Find every line in the data that contains the word "agent". Return each of those lines.

-- Data --
#####
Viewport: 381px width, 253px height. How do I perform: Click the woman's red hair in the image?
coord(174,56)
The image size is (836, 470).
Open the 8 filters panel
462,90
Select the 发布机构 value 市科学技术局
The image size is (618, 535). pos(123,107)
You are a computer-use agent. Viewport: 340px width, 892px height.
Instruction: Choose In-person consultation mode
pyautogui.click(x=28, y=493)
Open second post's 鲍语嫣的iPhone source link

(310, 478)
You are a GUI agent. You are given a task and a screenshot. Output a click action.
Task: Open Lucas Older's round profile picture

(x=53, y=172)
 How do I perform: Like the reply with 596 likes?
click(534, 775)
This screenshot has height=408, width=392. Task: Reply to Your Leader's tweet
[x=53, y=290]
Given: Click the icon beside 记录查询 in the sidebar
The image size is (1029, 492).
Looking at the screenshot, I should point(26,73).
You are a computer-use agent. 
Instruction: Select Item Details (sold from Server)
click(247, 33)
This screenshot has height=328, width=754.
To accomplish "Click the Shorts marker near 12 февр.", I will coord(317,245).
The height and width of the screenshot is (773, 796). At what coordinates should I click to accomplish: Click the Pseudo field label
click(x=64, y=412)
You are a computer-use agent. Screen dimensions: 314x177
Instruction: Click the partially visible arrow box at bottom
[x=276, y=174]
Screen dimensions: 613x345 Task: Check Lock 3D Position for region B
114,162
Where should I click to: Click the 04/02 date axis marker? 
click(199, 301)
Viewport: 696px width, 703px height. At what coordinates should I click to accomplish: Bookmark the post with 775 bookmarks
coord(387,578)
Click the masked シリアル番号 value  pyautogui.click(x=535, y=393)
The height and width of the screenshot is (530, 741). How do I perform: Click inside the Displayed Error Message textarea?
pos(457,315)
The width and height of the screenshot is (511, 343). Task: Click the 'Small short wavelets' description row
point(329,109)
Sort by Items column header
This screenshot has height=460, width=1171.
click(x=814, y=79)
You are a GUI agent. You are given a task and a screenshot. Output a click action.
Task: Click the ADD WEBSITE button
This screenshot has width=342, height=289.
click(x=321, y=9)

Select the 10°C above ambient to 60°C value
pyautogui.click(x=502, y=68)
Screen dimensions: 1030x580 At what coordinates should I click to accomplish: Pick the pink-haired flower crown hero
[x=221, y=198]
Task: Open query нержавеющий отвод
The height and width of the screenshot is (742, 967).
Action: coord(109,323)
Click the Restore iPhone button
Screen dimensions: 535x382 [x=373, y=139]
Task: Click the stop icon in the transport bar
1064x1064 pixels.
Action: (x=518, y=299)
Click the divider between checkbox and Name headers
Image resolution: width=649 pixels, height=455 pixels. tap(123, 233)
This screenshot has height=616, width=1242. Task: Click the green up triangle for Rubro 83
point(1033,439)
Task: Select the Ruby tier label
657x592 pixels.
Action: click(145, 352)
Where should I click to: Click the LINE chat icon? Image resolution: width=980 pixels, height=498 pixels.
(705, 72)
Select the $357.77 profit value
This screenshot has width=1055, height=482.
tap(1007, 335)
#####
-- Exercise response --
You are a computer-use agent. Viewport: 340px width, 892px height.
You are a GUI agent. You are given a task and a screenshot. Output a click action.
You are a computer-use agent. 
You are a computer-use agent. Screen dimensions: 314x177
You are a GUI agent. You are given a task and a screenshot. Output a click action.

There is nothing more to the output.